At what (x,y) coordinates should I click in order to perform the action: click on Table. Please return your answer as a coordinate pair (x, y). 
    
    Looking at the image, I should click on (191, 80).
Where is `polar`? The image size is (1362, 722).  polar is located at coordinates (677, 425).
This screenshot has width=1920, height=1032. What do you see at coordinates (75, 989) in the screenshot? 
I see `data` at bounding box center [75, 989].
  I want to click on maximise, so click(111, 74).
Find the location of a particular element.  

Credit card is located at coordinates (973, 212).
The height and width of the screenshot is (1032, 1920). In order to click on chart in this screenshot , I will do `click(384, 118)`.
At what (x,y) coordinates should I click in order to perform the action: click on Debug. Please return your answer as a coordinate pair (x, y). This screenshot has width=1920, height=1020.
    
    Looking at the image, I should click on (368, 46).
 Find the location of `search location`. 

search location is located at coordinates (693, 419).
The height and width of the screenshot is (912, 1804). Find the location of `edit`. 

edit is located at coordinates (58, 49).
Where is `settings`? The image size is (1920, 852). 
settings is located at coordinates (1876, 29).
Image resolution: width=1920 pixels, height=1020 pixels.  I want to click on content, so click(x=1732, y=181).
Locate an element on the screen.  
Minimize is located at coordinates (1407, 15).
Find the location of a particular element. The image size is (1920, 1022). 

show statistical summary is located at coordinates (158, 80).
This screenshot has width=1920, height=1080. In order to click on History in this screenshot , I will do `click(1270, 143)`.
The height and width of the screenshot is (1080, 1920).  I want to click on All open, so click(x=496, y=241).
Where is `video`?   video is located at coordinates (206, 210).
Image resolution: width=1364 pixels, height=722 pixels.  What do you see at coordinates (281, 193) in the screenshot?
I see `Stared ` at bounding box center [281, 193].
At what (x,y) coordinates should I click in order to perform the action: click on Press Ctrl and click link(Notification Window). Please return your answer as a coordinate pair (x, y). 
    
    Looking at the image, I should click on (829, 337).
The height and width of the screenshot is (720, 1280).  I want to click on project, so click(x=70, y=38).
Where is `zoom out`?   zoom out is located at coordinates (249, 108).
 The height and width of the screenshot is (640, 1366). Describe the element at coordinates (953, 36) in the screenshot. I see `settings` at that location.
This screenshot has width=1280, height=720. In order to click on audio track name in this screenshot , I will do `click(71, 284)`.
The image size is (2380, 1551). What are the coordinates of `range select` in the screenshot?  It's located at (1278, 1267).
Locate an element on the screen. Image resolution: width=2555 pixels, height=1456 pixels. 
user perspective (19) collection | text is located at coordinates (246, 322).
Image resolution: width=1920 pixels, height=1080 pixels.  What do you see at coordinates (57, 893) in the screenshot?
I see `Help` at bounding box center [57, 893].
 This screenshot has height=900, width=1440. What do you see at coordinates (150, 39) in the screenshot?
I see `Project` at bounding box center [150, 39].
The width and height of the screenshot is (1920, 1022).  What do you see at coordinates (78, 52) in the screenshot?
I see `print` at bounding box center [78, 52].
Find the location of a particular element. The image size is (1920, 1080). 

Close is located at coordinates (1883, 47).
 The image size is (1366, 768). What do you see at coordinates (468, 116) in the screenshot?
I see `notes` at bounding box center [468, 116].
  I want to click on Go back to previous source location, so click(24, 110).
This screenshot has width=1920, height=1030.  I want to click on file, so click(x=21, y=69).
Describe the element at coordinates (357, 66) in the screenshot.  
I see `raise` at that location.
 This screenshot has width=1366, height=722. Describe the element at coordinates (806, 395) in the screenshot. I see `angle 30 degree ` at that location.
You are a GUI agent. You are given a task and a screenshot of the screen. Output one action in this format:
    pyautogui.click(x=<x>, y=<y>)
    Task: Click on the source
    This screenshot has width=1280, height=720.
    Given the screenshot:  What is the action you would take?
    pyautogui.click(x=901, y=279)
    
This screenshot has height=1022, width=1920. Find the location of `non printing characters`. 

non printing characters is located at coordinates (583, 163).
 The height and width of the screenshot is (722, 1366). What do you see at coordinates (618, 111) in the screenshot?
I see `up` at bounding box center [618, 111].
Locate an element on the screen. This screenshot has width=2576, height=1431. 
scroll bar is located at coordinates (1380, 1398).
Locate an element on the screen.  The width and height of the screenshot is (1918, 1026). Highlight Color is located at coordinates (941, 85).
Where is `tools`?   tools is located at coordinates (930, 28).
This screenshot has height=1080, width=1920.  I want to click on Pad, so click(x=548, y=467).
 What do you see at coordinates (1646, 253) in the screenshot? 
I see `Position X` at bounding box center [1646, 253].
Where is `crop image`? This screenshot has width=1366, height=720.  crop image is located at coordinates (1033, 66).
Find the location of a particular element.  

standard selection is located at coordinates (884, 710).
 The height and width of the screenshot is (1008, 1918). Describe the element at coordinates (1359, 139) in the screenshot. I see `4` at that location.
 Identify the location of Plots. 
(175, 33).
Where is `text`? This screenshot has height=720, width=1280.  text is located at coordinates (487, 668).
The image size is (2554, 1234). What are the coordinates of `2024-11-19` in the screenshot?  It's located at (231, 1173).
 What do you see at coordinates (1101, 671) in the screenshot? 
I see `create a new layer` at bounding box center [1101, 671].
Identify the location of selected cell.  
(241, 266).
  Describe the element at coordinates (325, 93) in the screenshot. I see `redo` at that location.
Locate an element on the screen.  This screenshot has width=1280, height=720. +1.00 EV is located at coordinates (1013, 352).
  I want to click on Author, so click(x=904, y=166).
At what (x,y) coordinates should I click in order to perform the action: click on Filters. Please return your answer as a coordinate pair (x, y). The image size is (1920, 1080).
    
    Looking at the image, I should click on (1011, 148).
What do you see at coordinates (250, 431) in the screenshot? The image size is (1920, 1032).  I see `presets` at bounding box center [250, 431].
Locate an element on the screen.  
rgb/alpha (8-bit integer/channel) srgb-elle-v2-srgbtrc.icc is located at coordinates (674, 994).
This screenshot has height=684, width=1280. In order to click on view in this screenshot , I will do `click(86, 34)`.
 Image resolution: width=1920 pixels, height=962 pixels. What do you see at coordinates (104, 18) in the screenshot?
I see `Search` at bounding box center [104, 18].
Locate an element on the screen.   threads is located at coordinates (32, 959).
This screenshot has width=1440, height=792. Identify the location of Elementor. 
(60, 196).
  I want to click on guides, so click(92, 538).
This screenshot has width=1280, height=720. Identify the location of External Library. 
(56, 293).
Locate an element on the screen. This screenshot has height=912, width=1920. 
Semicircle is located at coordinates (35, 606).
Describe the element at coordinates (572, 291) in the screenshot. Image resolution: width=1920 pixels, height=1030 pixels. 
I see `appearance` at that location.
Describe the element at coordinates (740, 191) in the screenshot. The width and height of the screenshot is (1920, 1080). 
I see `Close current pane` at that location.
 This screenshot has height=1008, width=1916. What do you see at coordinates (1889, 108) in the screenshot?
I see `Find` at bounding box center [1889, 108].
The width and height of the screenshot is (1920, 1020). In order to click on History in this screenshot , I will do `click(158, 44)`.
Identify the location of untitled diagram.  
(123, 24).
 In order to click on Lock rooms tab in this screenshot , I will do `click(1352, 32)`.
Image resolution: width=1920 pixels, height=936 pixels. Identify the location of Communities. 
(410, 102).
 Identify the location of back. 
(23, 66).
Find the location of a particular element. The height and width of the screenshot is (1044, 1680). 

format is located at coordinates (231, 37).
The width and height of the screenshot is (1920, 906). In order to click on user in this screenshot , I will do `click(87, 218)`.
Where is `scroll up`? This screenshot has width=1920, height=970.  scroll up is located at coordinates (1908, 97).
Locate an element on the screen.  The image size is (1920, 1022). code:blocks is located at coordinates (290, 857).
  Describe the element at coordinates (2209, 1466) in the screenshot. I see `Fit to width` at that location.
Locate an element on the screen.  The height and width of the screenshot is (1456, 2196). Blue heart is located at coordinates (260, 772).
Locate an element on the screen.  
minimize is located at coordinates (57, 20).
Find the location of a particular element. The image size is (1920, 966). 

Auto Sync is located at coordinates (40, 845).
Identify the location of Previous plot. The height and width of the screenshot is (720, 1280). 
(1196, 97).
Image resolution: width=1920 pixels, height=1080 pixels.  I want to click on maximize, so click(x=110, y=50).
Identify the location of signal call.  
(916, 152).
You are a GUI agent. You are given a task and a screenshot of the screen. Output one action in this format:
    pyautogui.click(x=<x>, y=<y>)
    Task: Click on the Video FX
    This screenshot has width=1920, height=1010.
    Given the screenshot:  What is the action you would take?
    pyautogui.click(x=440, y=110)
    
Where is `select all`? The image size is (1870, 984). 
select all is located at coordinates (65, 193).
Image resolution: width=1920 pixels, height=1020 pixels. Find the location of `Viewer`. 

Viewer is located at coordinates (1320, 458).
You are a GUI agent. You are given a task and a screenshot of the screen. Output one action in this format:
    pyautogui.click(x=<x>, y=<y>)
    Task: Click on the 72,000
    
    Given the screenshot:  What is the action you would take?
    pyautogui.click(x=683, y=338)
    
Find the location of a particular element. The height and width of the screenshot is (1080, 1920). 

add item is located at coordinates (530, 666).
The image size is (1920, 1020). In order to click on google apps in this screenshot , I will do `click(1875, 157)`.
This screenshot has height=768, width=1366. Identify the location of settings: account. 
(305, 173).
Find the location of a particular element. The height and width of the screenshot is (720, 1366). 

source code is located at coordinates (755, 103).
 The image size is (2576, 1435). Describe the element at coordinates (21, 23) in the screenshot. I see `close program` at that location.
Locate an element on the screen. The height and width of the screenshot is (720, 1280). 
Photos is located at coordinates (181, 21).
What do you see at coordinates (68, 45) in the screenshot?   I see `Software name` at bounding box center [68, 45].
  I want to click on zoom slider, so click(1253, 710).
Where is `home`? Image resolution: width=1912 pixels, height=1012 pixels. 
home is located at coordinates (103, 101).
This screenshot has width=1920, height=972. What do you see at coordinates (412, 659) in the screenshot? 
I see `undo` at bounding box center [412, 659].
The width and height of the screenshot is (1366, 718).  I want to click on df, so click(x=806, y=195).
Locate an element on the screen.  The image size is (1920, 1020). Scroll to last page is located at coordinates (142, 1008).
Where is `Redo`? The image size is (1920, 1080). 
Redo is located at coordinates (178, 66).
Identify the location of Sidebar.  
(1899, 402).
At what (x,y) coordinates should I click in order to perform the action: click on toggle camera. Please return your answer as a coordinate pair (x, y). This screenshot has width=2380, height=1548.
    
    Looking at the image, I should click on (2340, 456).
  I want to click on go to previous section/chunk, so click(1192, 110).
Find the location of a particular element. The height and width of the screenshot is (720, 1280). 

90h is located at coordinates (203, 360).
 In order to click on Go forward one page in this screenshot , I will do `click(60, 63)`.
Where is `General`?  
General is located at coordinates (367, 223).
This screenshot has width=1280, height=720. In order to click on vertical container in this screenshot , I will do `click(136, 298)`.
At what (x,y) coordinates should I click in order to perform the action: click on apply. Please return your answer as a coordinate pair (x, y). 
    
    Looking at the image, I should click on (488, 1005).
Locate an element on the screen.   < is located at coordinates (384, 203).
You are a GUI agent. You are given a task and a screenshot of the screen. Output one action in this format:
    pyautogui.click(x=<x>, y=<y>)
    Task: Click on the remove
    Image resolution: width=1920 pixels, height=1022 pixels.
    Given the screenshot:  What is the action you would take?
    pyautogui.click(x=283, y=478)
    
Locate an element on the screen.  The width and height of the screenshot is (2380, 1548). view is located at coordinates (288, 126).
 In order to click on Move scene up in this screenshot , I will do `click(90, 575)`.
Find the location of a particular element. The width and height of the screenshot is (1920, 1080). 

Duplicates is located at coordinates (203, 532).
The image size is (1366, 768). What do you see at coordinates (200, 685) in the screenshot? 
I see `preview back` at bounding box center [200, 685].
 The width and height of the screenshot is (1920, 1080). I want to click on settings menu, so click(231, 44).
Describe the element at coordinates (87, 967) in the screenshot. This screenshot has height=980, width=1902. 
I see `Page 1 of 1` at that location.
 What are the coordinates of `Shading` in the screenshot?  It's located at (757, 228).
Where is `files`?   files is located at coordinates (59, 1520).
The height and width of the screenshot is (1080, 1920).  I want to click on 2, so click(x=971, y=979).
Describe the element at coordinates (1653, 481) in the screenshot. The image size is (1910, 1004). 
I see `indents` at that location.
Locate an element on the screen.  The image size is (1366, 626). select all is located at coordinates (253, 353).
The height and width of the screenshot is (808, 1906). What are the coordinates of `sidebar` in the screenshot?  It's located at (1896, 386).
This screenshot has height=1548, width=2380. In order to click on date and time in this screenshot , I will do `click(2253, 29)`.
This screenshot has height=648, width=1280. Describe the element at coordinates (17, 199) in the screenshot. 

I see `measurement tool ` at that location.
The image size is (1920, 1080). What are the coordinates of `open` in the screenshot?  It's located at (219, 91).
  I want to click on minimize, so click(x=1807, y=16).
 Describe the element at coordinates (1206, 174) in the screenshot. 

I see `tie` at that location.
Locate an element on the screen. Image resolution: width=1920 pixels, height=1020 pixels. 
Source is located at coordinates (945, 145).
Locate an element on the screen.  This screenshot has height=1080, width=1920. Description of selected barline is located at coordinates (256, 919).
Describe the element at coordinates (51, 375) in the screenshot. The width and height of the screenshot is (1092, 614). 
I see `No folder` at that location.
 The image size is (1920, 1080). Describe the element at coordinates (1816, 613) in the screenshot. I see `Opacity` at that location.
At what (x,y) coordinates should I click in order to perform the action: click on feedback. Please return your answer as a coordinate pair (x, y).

▶ What needs to be done:
Reproduce the records verbatim, beginning at the line that contains "This screenshot has width=1920, height=1080." and ending after the line that contains "center [281, 193].".

▶ Expected answer:
This screenshot has width=1920, height=1080. In order to click on History in this screenshot , I will do `click(1270, 143)`.
The height and width of the screenshot is (1080, 1920).  I want to click on All open, so click(x=496, y=241).
Where is `video`?   video is located at coordinates (206, 210).
Image resolution: width=1364 pixels, height=722 pixels.  What do you see at coordinates (281, 193) in the screenshot?
I see `Stared ` at bounding box center [281, 193].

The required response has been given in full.